Specifically, the researchers examined disease burden over immediate, medium and long terms — 1, 10 and 20 years, respectively. They also examined disease burden for 11 different countries — including China, Japan, South Korea, Europe, Spain, United Kingdom, France, Germany, Italy, United States, Brazil and South Africa — that differed widely in their demographics. They used data from the United Nations for each of these countries to parameterize the model.

“Regardless of immunity and mixing, the population-level burden of mortality may differ among countries because of varying demographics,” said Ruiyun Li, postdoctoral fellow, University of Oslo. “Our general model framework allows for robust predictions of age-dependent risk in the face of either short or long-term protective immunity, reduction of severity of disease given previous exposure, and consideration of the range of countries with their different demographics and social mixing patterns.”  

According to Li, social distancing is well documented to affect transmissibility, and many countries implemented interventions, such as “shelter in place,” during the build-up of the virgin COVID-19 epidemic. Therefore, the team’s model assumes that the reproduction number (R0) — or the level of transmissibility — on any given day is linked to the amount of mobility on that day. The model also incorporates a variety of scenarios for immunity, including both independence and dependence of disease severity on prior exposure, as well as short- (either three months or one year) and long-term (either 10 years or permanent) immunity.

The team’s results appeared on Aug. 11 in the journal Science Advances.

→ **Material provided**:
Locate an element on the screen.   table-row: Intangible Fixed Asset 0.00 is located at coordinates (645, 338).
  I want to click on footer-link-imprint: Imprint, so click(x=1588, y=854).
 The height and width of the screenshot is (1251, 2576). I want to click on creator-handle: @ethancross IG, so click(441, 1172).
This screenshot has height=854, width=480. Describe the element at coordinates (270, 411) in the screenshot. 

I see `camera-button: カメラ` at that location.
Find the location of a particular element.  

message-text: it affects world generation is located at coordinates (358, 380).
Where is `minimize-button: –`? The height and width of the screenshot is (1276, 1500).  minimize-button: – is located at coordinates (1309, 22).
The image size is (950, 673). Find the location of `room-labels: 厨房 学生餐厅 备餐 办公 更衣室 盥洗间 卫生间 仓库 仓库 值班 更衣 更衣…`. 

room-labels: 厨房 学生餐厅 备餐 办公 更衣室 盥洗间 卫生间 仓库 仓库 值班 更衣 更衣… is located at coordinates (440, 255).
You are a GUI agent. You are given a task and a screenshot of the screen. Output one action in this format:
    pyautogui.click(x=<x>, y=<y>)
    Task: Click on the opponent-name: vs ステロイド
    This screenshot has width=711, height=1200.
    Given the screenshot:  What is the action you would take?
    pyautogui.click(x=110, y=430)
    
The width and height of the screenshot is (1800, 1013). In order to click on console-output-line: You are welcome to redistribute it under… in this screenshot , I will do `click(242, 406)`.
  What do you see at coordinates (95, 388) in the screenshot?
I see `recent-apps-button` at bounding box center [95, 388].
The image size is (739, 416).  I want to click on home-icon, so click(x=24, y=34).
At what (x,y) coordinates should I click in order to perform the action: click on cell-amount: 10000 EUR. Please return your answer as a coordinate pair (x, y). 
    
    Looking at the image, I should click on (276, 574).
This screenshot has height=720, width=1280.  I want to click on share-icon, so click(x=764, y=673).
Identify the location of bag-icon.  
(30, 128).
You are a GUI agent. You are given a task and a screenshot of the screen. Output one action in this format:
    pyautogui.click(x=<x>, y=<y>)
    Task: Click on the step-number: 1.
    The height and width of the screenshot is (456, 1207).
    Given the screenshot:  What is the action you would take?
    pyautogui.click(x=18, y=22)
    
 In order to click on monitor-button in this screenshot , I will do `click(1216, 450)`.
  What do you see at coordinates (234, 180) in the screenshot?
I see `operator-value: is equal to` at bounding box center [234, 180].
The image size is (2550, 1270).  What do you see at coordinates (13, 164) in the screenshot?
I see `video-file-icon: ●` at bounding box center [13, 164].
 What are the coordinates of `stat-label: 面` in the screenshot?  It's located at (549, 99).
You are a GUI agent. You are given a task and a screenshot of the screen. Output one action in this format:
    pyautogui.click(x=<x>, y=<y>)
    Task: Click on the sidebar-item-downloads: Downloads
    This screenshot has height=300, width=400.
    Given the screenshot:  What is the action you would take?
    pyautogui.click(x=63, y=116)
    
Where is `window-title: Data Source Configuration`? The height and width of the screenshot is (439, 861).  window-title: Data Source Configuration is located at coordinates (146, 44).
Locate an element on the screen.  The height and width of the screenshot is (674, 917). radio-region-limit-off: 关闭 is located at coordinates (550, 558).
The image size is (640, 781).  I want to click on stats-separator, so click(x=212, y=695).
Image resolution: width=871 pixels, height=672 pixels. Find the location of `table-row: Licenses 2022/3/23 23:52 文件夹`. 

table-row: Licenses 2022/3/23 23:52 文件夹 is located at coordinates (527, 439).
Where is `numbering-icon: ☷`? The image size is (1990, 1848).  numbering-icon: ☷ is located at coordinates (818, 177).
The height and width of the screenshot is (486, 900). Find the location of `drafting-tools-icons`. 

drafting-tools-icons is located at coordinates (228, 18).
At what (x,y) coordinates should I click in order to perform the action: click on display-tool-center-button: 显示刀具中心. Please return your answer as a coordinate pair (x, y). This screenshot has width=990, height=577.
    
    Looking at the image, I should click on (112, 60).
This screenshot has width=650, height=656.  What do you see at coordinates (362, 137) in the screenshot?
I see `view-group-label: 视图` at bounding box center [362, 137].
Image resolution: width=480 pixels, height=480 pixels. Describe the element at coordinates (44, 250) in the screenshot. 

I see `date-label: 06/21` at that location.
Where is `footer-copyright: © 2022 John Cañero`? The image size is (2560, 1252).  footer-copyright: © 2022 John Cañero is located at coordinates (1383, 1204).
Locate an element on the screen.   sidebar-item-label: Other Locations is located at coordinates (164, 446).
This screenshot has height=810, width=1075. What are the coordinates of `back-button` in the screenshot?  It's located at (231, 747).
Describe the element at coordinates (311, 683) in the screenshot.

→ **Instructions**:
(1) Reproduce the stretch of the COVID-19 modeling passage from "According to Li, social" through "journal Science Advances.", replacing "transmissibility" with "transmission".
(2) List every time horizon over which the researchers examined disease burden in the COVID-19 modeling passage, with its length in years.

→ **Response list**:
(1)
According to Li, social distancing is well documented to affect transmission, and many countries implemented interventions, such as “shelter in place,” during the build-up of the virgin COVID-19 epidemic. Therefore, the team’s model assumes that the reproduction number (R0) — or the level of transmission — on any given day is linked to the amount of mobility on that day. The model also incorporates a variety of scenarios for immunity, including both independence and dependence of disease severity on prior exposure, as well as short- (either three months or one year) and long-term (either 10 years or permanent) immunity.

The team’s results appeared on Aug. 11 in the journal Science Advances.

(2)
- Immediate term: 1 year
- Medium term: 10 years
- Long term: 20 years